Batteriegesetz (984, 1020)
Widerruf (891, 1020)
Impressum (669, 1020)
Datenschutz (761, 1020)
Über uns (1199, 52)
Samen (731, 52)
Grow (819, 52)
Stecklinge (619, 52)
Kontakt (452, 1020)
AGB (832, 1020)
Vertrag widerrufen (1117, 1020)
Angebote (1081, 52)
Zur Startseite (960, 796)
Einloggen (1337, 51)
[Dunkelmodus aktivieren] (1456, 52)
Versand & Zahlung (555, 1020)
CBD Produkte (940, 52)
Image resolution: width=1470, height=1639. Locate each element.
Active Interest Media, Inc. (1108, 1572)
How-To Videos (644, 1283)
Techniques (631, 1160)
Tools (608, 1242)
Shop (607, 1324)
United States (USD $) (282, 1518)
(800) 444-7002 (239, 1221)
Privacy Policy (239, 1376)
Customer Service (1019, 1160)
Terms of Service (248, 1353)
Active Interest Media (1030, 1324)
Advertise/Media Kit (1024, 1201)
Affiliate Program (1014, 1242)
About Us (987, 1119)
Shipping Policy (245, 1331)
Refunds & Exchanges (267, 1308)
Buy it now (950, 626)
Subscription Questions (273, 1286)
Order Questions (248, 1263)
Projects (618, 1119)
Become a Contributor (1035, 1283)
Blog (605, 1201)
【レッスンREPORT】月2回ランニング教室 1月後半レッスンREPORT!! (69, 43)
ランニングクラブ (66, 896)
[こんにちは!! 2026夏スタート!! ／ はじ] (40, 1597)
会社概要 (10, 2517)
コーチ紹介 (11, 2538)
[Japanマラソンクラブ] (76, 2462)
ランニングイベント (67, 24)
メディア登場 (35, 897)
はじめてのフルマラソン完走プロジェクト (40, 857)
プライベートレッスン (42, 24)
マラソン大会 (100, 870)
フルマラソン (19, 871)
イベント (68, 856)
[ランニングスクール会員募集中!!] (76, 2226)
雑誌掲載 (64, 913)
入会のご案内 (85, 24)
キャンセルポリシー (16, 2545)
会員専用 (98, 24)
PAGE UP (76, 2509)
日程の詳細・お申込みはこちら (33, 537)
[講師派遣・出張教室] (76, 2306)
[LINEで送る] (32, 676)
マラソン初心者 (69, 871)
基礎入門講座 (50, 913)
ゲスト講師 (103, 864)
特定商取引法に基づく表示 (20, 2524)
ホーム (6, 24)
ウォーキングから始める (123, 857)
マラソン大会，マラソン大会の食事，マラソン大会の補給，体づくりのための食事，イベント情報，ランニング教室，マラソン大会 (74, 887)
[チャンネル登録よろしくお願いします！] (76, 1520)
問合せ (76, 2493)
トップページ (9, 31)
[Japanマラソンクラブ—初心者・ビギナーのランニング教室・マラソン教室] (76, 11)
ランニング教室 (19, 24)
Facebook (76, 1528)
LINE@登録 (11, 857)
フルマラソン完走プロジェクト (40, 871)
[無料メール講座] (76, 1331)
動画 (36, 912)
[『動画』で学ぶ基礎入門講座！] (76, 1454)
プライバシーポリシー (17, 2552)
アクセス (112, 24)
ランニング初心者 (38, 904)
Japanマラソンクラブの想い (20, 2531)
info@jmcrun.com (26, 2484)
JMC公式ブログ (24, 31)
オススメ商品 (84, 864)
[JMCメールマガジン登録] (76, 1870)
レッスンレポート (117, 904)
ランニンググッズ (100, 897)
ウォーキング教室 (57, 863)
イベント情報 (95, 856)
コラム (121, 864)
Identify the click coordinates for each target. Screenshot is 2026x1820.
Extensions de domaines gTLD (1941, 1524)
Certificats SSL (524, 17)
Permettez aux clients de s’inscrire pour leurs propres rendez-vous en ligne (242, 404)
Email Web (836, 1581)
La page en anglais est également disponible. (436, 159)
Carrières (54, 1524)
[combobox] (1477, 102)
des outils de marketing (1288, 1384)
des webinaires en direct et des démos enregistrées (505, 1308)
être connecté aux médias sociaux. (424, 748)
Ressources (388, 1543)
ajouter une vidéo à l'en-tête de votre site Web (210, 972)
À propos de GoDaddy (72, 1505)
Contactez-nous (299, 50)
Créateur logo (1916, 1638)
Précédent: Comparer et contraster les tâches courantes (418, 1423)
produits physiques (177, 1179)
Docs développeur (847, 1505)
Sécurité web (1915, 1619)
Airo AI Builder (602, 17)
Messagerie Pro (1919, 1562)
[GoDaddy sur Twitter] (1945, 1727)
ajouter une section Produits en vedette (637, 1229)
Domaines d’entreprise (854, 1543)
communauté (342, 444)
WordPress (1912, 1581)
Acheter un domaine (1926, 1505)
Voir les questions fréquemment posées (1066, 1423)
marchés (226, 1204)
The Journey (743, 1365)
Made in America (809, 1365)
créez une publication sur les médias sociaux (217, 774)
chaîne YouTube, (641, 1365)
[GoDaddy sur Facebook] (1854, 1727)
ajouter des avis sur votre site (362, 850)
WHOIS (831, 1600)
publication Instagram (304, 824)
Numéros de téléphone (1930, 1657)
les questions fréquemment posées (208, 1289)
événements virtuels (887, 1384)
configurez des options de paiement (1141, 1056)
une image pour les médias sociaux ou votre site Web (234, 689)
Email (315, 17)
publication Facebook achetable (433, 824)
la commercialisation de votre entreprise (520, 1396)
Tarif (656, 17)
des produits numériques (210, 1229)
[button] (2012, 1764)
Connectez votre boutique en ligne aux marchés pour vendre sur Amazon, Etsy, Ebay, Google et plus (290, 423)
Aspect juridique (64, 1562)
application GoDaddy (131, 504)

(WHAT TO PRODUCE): A verbatim transcription is needed of the lines above, starting at the line with "WordPress (1912, 1581)" and ending at the line with "ajouter des avis sur votre site (362, 850)", both included, and of nothing else.

(SOLVED PROBLEM):
WordPress (1912, 1581)
Acheter un domaine (1926, 1505)
Voir les questions fréquemment posées (1066, 1423)
marchés (226, 1204)
The Journey (743, 1365)
Made in America (809, 1365)
créez une publication sur les médias sociaux (217, 774)
chaîne YouTube, (641, 1365)
[GoDaddy sur Facebook] (1854, 1727)
ajouter des avis sur votre site (362, 850)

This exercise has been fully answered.